It also looks like you need to roll yourself backwards almost, sit back onto your seat bones rather than sitting on your inner thighs and, ehem, "lady area"  That will allow you to have a better seat.

I also think you look a bit tense so roll those shoulders back, loosen up and really open up through your chest. Relax the arms but maintain a bend at the elbow, allowing a straight line from your elbow to the horses mouth.


----------



## waresbear (Jun 18, 2011)

You look good English but ditch that saddle, your position will improve greatly by just doing that! That is your biggest problem.
_Posted via Mobile Device_


----------



## csimkunas6 (Apr 18, 2010)

waresbear said:


> You look good English but ditch that saddle, your position will improve greatly by just doing that!
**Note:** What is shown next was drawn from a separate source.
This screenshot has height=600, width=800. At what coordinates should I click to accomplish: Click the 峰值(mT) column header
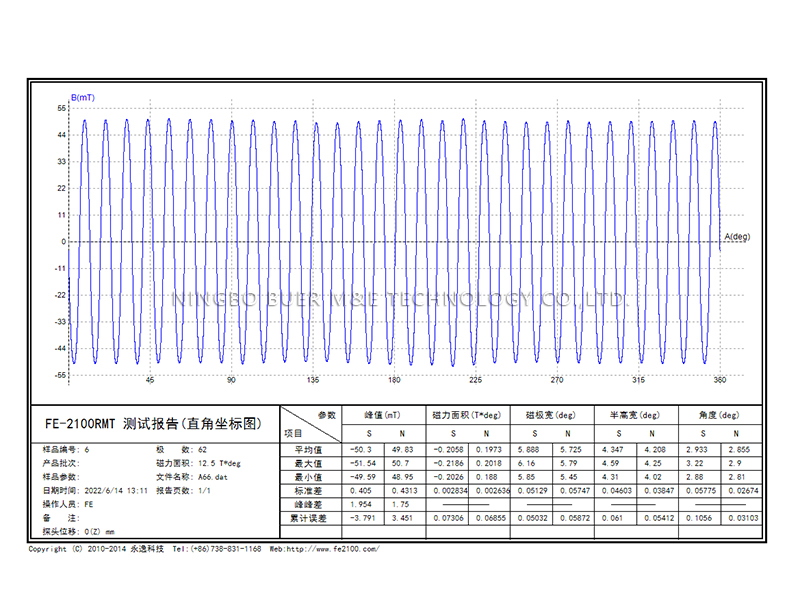384,415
That is your biggest problem.
> _Posted via Mobile Device_



Thanks waresbear!! Saddle has since been sold, and I have been riding bareback, and Western and working on my seat and balance, some days I feel like Im doing great, and have great balance, and other days I feel like Im getting on for the first time! lol


----------



## Justina (Jan 9, 2013)

Gorgeous horse 
My main concern is - he's really young... I understand that being part TB he should be maturing faster, however, to me he looks like he still has quite a bit of growing and filling out to do, hence I wouldn't be riding him just yet. The weight on his back isn't doing him any favours.
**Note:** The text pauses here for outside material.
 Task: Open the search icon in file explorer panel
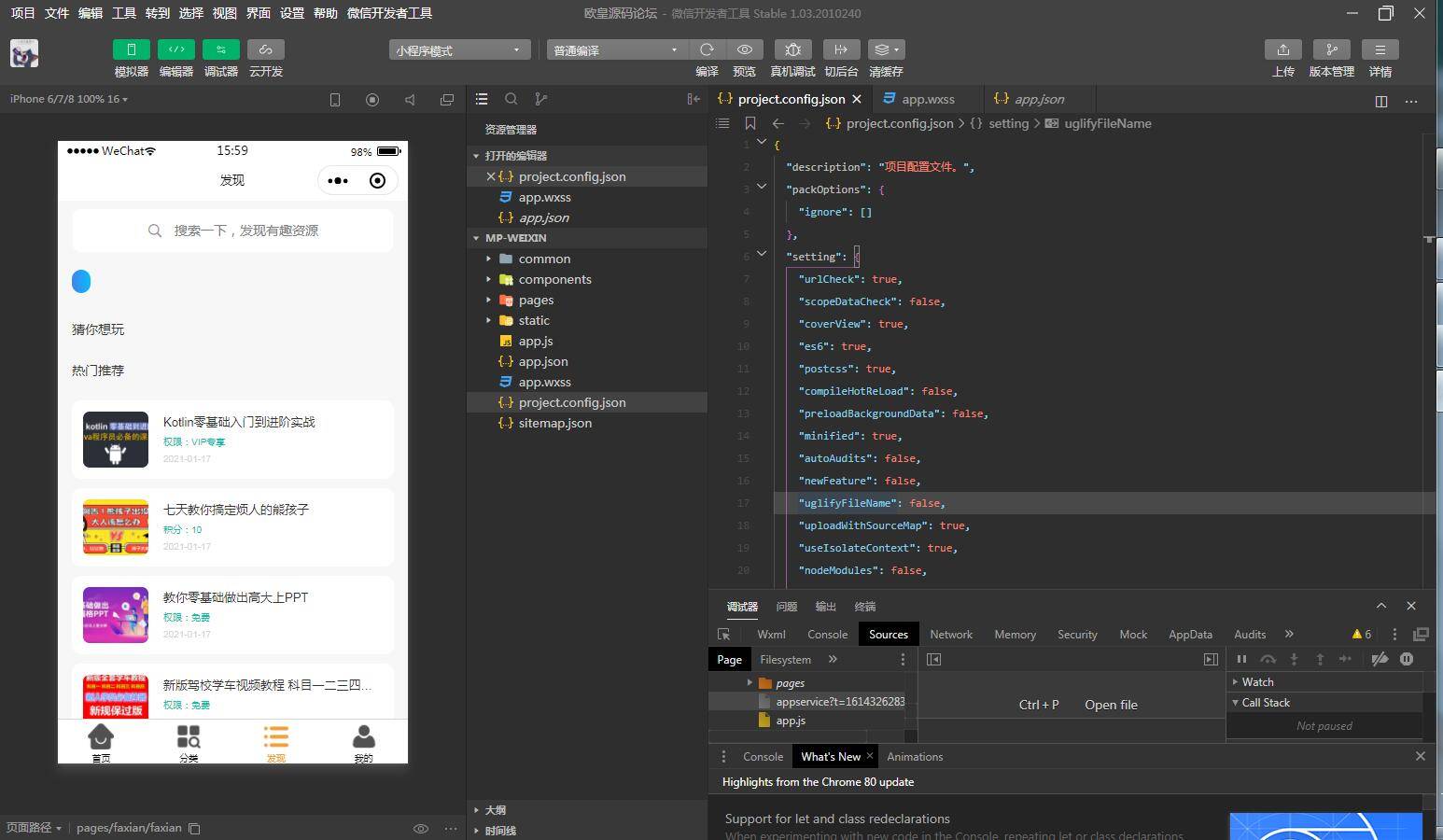511,99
The bareback riding actually isn't too good for a horse's back either. Of course, it depends on how much of it you do and how often. Bear in mind that saddles are purposely made to distribute the weight evenly and the keep clear of the spine which is important if you want the back to be sound and well developed.

When the time comes I would go for a dressage saddle or maybe for a GP/Dressage but just choose a brand and type that doesn't make you feel like you are tipping forward.

P.S. Completely off topic but - do you have any Lithuanian heritage? Your last name (I'm assuming this by your nickname) sounds very Lithuanian


----------



## csimkunas6 (Apr 18, 2010)

Justina said:


> Gorgeous horse
> My main concern is - he's really young... I understand that being part TB he should be maturing faster, however, to me he looks like he still has quite a bit of growing and filling out to do, hence I wouldn't be riding him just yet. The weight on his back isn't doing him any favours.
> 
> The bareback riding actually isn't too good for a horse's back either. Of course, it depends on how much of it you do and how often. Bear in mind that saddles are purposely made to distribute the weight evenly and the keep clear of the spine which is important if you want the back to be sound and well developed.
> ...


Thanks for the post! This post was originally made back in Oct 2012, honestly, have ridden him very little since then. 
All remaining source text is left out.